Monday, April 15

Supreme Court to Consider Social Media Laws From Texas and Florida

The Supreme Court will hear arguments on Monday in a pair of cases that could fundamentally change discourse on the internet by defining, for the first time, what rights social media companies have to limit what their users can post.

The court’s decision, expected by June, will almost certainly be its most important statement on the scope of the First Amendment in the internet era, and it will have major political and economic implications. A ruling that tech platforms like Facebook, YouTube and TikTok have no editorial discretion to decide what posts to allow would expose users to a greater variety of viewpoints but almost certainly amplify the ugliest aspects of the digital age, including hate speech and disinformation.

That, in turn, could deal a blow to the platforms’ business models, which rely on curation to attract users and advertisers.

The laws’ supporters said they were an attempt to combat what they called Silicon Valley censorship, through which major social media companies had deleted posts expressing conservative views. The laws were prompted in part by the decisions of some platforms to bar President Donald J. Trump after the Jan. 6, 2021, attack on the Capitol.

The laws, from Florida and Texas, differ in their details. Florida’s prohibits the platforms from removing any content based on a user’s viewpoint, while Texas’ prevents the platforms from permanently barring candidates for political office in the state.

“To generalize just a bit,” Judge Andrew S. Oldham wrote in a decision upholding the Texas law, the Florida law “prohibits all censorship of some speakers,” while the one from Texas “prohibits some censorship of all speakers” when based on the views they express.

The two trade associations challenging the state laws — NetChoice and the Computer & Communications Industry Association — said that the actions Judge Oldham called censorship were editorial choices protected by the First Amendment, which generally prohibits government restrictions on speech based on content and viewpoint.

The groups said that social media companies were entitled to the same constitutional protections enjoyed by newspapers, which are generally free to publish what they like without government interference.

The states responded that internet platforms were common carriers required to transmit everyone’s messages and that the laws protected free speech by ensuring that users have access to many points of view.

Federal appeals courts reached conflicting conclusions in 2022 about the constitutionality of the two laws.

A unanimous three-judge panel of the U.S. Court of Appeals for the 11th Circuit largely upheld a preliminary injunction blocking Florida’s law.

“Social media platforms exercise editorial judgment that is inherently expressive,” Judge Kevin C. Newsom wrote for the panel. “When platforms choose to remove users or posts, deprioritize content in viewers’ feeds or search results or sanction breaches of their community standards, they engage in First Amendment-protected activity.”

But a divided three-judge panel of the Fifth Circuit reversed a lower court’s order blocking the Texas law.

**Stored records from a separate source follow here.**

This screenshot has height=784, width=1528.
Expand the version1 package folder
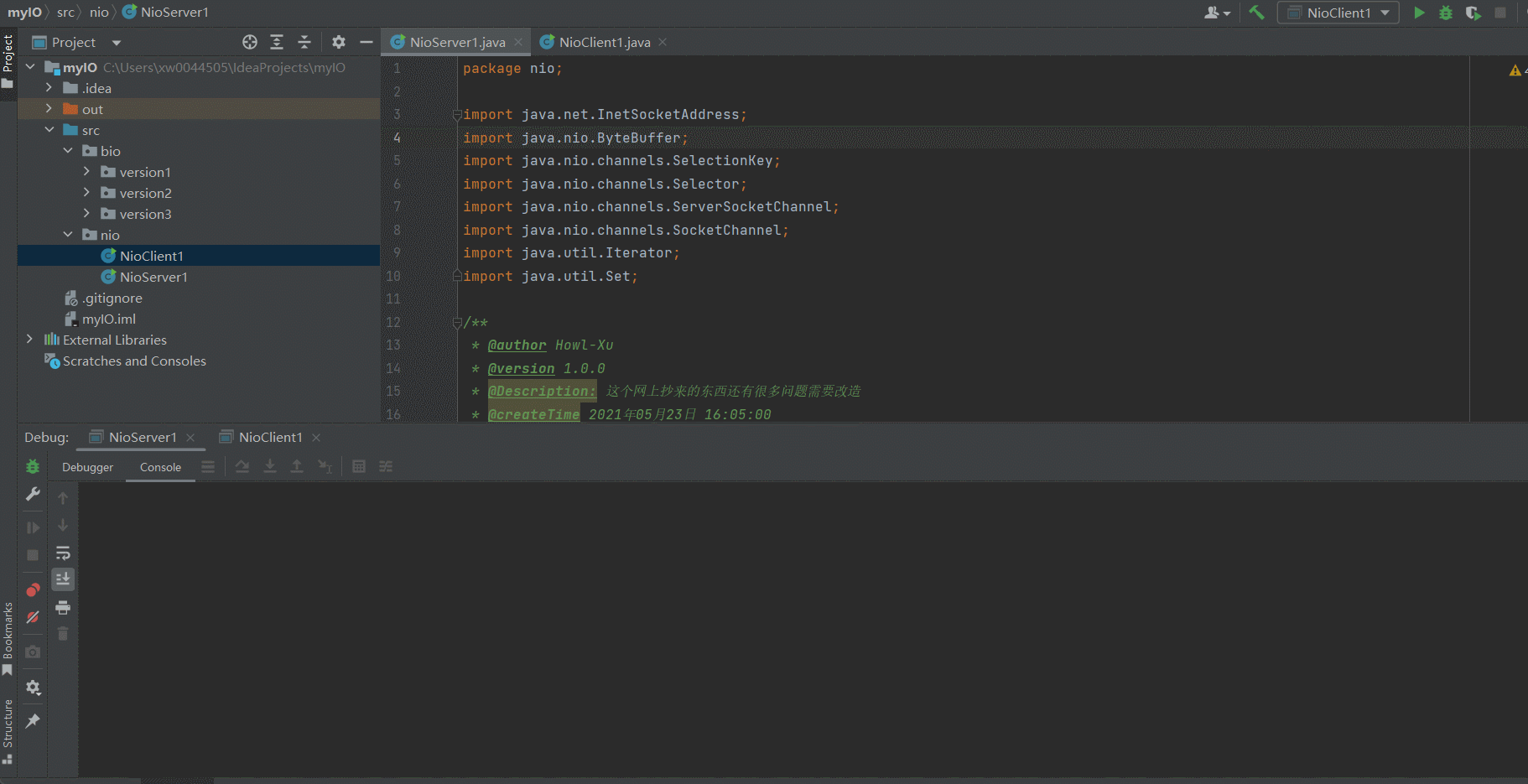coord(86,172)
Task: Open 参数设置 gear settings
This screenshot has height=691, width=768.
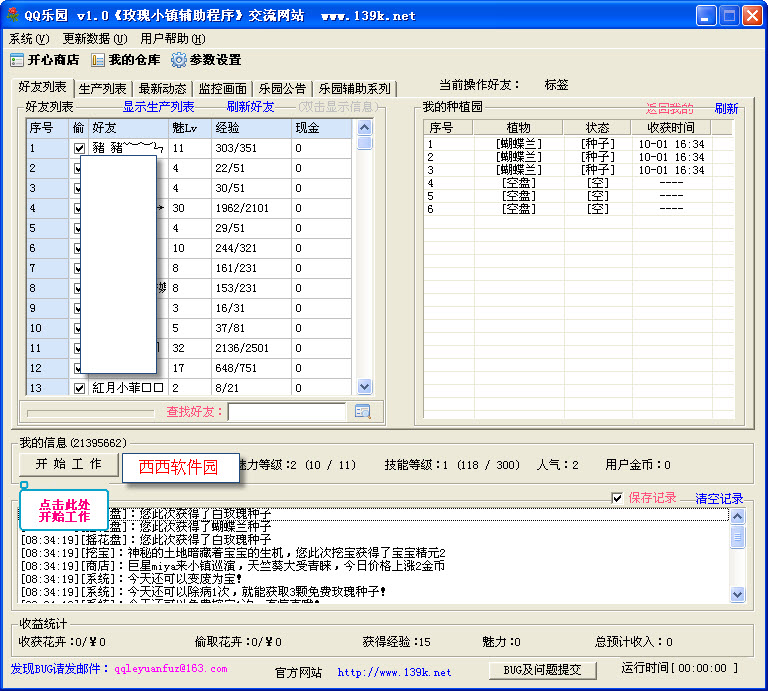Action: click(180, 60)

“We reject the platforms’ attempt to extract a freewheeling censorship right from the Constitution’s free speech guarantee,” Judge Oldham wrote for the majority. “The platforms are not newspapers. Their censorship is not speech.”

The Biden administration supports the social media companies in the two cases, Moody v. NetChoice, No. 22-277, and NetChoice v. Paxton, No. 22-555.

The Supreme Court blocked the Texas law in 2022 while the case moved forward by a 5-to-4 vote, with an unusual coalition in dissent. The court’s three most conservative members — Justices Samuel A. Alito Jr., Clarence Thomas and Neil M. Gorsuch — filed a dissent saying they would have let the law go into effect. Justice Elena Kagan, a liberal, also dissented, though she did not join the dissent and gave no reasons of her own.

Justice Alito wrote that the issues were so novel and significant that the Supreme Court would have to consider them at some point. He added that he was skeptical of the argument that the social media companies have editorial discretion protected by the First Amendment the way newspapers and other traditional publishers do.

“It is not at all obvious,” he wrote, “how our existing precedents, which predate the age of the internet, should apply to large social media companies.”